Records to process START

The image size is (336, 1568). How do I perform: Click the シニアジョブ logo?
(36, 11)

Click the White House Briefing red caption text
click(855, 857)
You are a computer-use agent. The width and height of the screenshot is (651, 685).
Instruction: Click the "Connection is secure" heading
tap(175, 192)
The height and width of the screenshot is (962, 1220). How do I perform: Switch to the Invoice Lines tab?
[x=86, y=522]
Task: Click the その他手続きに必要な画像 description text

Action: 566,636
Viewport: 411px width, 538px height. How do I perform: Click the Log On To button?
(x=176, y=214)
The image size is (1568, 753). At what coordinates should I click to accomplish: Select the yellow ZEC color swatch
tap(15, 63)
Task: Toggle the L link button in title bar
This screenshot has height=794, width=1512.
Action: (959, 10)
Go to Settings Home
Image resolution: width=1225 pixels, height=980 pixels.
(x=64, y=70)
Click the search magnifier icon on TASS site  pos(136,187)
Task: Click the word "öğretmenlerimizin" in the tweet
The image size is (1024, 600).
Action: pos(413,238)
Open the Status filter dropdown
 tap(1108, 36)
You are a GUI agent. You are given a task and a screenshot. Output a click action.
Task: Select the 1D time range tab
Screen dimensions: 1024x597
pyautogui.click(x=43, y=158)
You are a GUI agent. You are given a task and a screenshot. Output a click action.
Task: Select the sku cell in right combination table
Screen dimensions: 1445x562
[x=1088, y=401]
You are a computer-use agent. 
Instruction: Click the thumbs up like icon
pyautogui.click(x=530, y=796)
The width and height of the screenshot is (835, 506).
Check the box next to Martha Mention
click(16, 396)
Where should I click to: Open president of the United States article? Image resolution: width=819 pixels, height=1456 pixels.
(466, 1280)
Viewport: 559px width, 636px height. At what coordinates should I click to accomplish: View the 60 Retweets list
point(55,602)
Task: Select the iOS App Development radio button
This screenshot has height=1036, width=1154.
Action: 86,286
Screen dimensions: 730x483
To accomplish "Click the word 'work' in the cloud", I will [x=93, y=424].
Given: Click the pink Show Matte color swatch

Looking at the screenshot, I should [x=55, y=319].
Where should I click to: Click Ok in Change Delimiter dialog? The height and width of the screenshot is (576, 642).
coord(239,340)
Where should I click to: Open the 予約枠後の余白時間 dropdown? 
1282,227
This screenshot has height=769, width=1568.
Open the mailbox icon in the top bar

Records to process END

> _Work to complete_
Each of the entries must be set down again exactly.

> _Answer below_
The image size is (336, 1568). How do I perform: Click the シニアジョブ logo?
(36, 11)

Click the White House Briefing red caption text
click(855, 857)
You are a computer-use agent. The width and height of the screenshot is (651, 685).
Instruction: Click the "Connection is secure" heading
tap(175, 192)
The height and width of the screenshot is (962, 1220). How do I perform: Switch to the Invoice Lines tab?
[x=86, y=522]
Task: Click the その他手続きに必要な画像 description text

Action: 566,636
Viewport: 411px width, 538px height. How do I perform: Click the Log On To button?
(x=176, y=214)
The image size is (1568, 753). At what coordinates should I click to accomplish: Select the yellow ZEC color swatch
tap(15, 63)
Task: Toggle the L link button in title bar
This screenshot has height=794, width=1512.
Action: (959, 10)
Go to Settings Home
Image resolution: width=1225 pixels, height=980 pixels.
(x=64, y=70)
Click the search magnifier icon on TASS site  pos(136,187)
Task: Click the word "öğretmenlerimizin" in the tweet
The image size is (1024, 600).
Action: pos(413,238)
Open the Status filter dropdown
 tap(1108, 36)
You are a GUI agent. You are given a task and a screenshot. Output a click action.
Task: Select the 1D time range tab
Screen dimensions: 1024x597
pyautogui.click(x=43, y=158)
You are a GUI agent. You are given a task and a screenshot. Output a click action.
Task: Select the sku cell in right combination table
Screen dimensions: 1445x562
[x=1088, y=401]
You are a computer-use agent. 
Instruction: Click the thumbs up like icon
pyautogui.click(x=530, y=796)
The width and height of the screenshot is (835, 506).
Check the box next to Martha Mention
click(16, 396)
Where should I click to: Open president of the United States article? Image resolution: width=819 pixels, height=1456 pixels.
(466, 1280)
Viewport: 559px width, 636px height. At what coordinates should I click to accomplish: View the 60 Retweets list
point(55,602)
Task: Select the iOS App Development radio button
This screenshot has height=1036, width=1154.
Action: 86,286
Screen dimensions: 730x483
To accomplish "Click the word 'work' in the cloud", I will [x=93, y=424].
Given: Click the pink Show Matte color swatch

Looking at the screenshot, I should [x=55, y=319].
Where should I click to: Click Ok in Change Delimiter dialog? The height and width of the screenshot is (576, 642).
coord(239,340)
Where should I click to: Open the 予約枠後の余白時間 dropdown? 
1282,227
This screenshot has height=769, width=1568.
Open the mailbox icon in the top bar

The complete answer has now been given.